> Selected extract
The story everyone tells is that PayPal stalled when the pandemic e-commerce boom ended - that revenue flattened and users walked out the door. Almost none of that survives contact with the filings. Net revenue rose from $25.4 billion in 2021 to $31.8 billion in 2024.12 The thing that collapsed wasn't the business. It was the belief about the business - and the belief was worth more than the business itself.
The revenue kept growing. The story didn't.
Read PayPal's own numbers and the 'stall' dissolves into something more precise: a deceleration. Net revenue climbed $25.4B → $27.5B → $29.8B,1 then $31.8B in 2024 on $1.68 trillion of total payment volume across 26.3 billion transactions.2 What changed was the slope. The growth rate fell from the high teens to single digits. For a normal company that's a fine year. For a stock priced as a hyper-growth platform, it's the floor giving way - because the valuation was never anchored to this year's revenue. It was anchored to the rate at which next year's would be bigger.
| The myth | The filings | |
|---|---|---|
| Revenue | Stalled / flattened | Rose every year: $25.4B → $31.8B |
| The change | Business shrank | Growth rate fell from high-teens to single digits |
| Users | Bled out for years | Hit a record 435M end-2022, dipped ~8M in 2023, recovered |
| What collapsed | Operations | The valuation, ~86% off the July 2021 peak |
The moment the story died is datable. In February 2022, alongside its Q4 2021 results, PayPal formally abandoned the 750-million-account-by-2025 target it had so loudly set.4 This was not a quiet revision buried in a footnote; it was an abrupt public surrender of the headline ambition. The CEO called 2021 a 'difficult year' and the company flagged a more cautious outlook.4 The number that had justified the multiple simply vanished from the narrative - and so did the multiple.

> Records from a data source
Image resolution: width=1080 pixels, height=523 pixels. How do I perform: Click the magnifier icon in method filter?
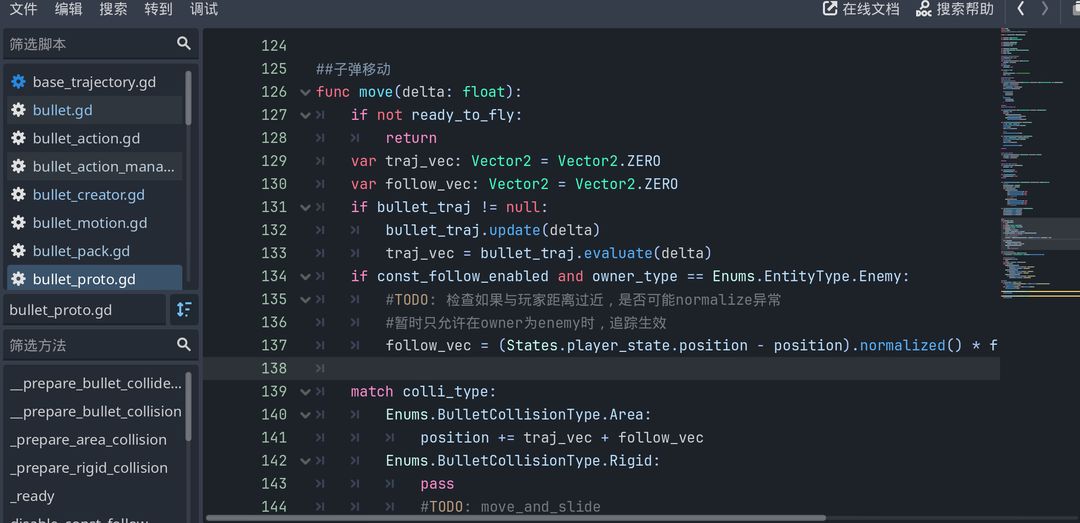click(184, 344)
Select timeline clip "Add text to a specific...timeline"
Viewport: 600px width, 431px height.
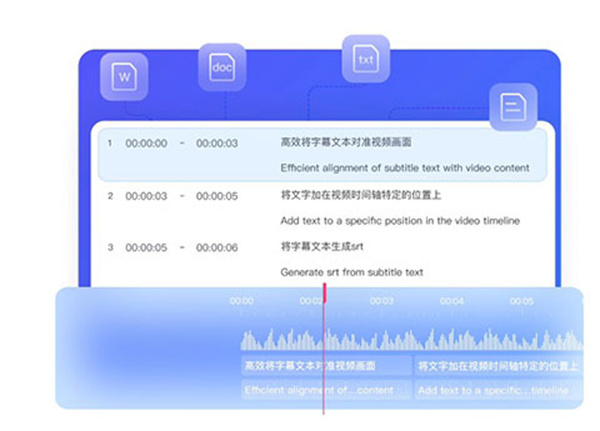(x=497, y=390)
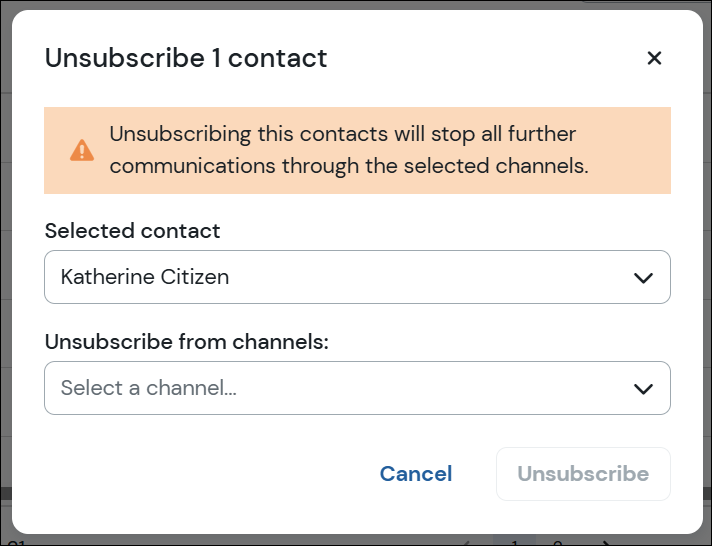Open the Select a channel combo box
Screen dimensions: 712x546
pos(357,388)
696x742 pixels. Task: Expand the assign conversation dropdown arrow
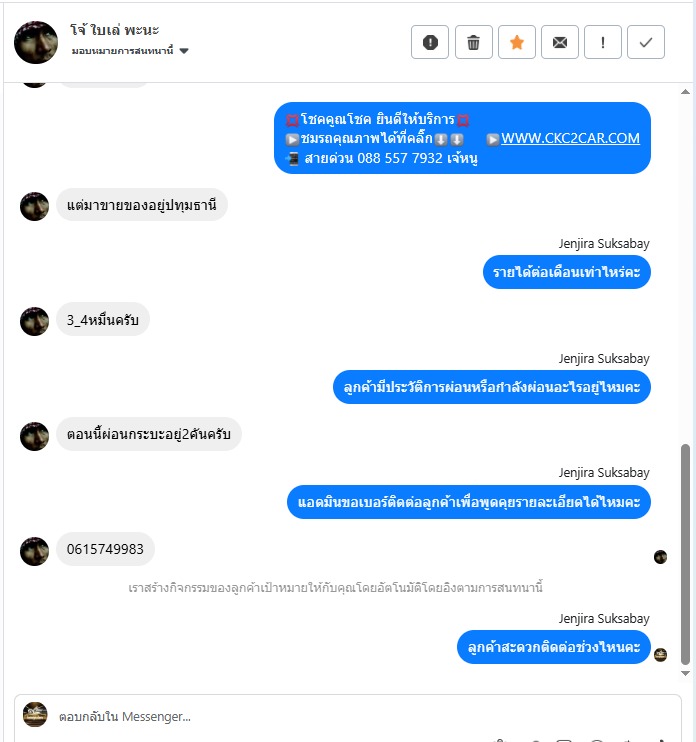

---

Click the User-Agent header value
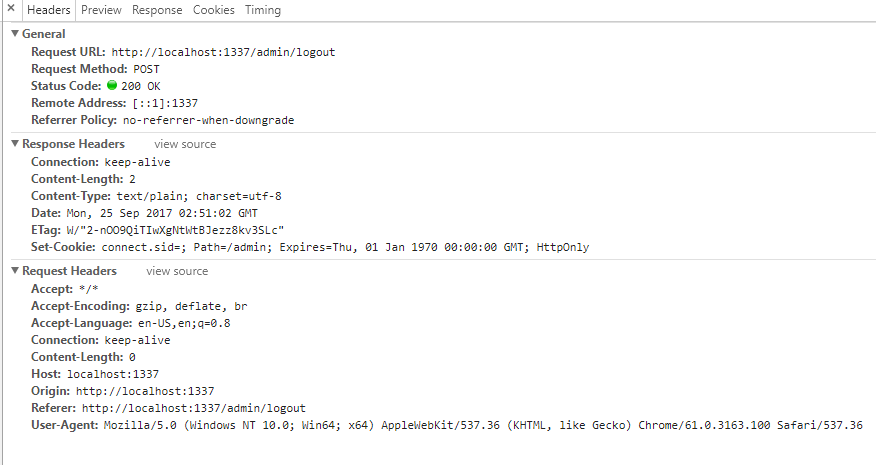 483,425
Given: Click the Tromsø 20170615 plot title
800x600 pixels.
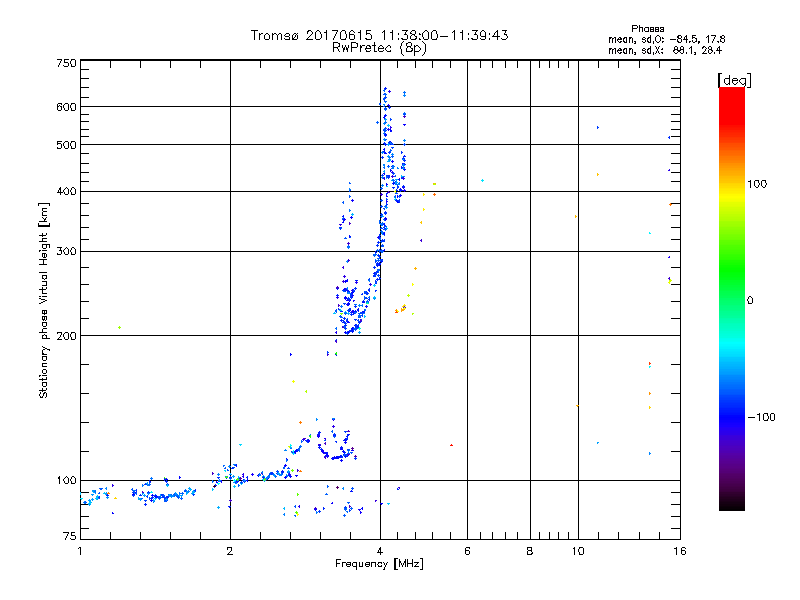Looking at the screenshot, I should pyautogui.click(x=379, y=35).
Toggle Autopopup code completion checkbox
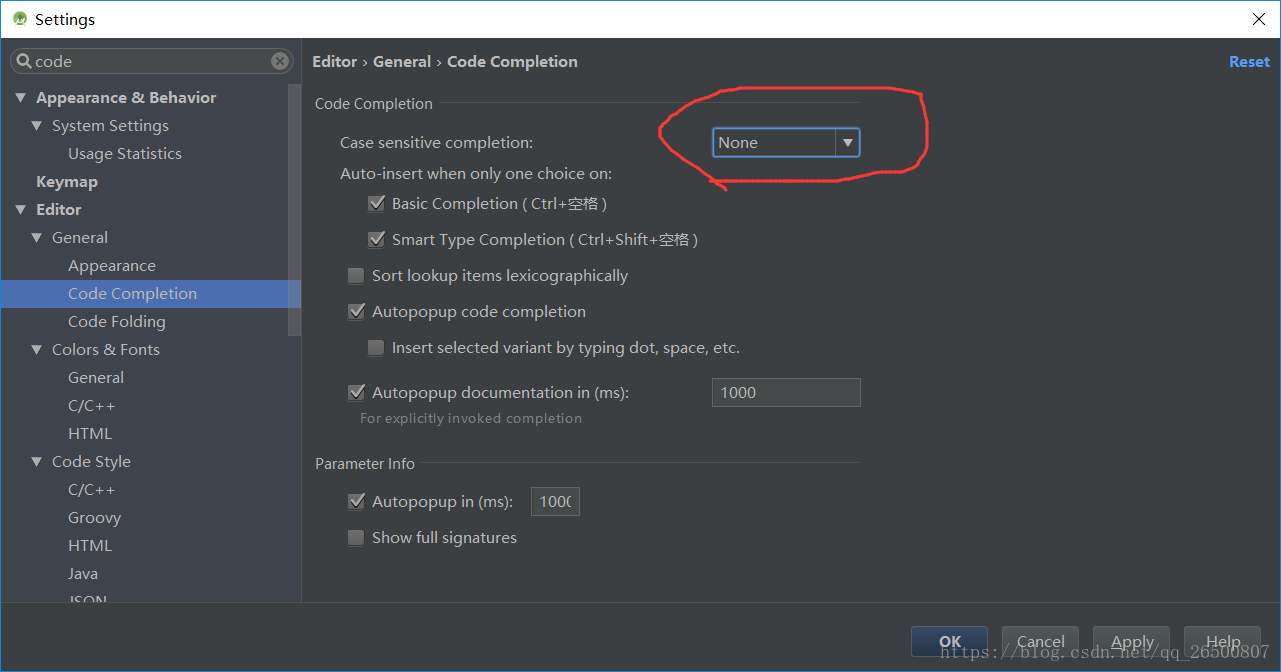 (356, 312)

> Problem
Can you quote the passage on PayPal's revenue and valuation above in full, word for word?

> Exercise answer
The story everyone tells is that PayPal stalled when the pandemic e-commerce boom ended - that revenue flattened and users walked out the door. Almost none of that survives contact with the filings. Net revenue rose from $25.4 billion in 2021 to $31.8 billion in 2024.12 The thing that collapsed wasn't the business. It was the belief about the business - and the belief was worth more than the business itself.
The revenue kept growing. The story didn't.
Read PayPal's own numbers and the 'stall' dissolves into something more precise: a deceleration. Net revenue climbed $25.4B → $27.5B → $29.8B,1 then $31.8B in 2024 on $1.68 trillion of total payment volume across 26.3 billion transactions.2 What changed was the slope. The growth rate fell from the high teens to single digits. For a normal company that's a fine year. For a stock priced as a hyper-growth platform, it's the floor giving way - because the valuation was never anchored to this year's revenue. It was anchored to the rate at which next year's would be bigger.
| The myth | The filings | |
|---|---|---|
| Revenue | Stalled / flattened | Rose every year: $25.4B → $31.8B |
| The change | Business shrank | Growth rate fell from high-teens to single digits |
| Users | Bled out for years | Hit a record 435M end-2022, dipped ~8M in 2023, recovered |
| What collapsed | Operations | The valuation, ~86% off the July 2021 peak |
The moment the story died is datable. In February 2022, alongside its Q4 2021 results, PayPal formally abandoned the 750-million-account-by-2025 target it had so loudly set.4 This was not a quiet revision buried in a footnote; it was an abrupt public surrender of the headline ambition. The CEO called 2021 a 'difficult year' and the company flagged a more cautious outlook.4 The number that had justified the multiple simply vanished from the narrative - and so did the multiple.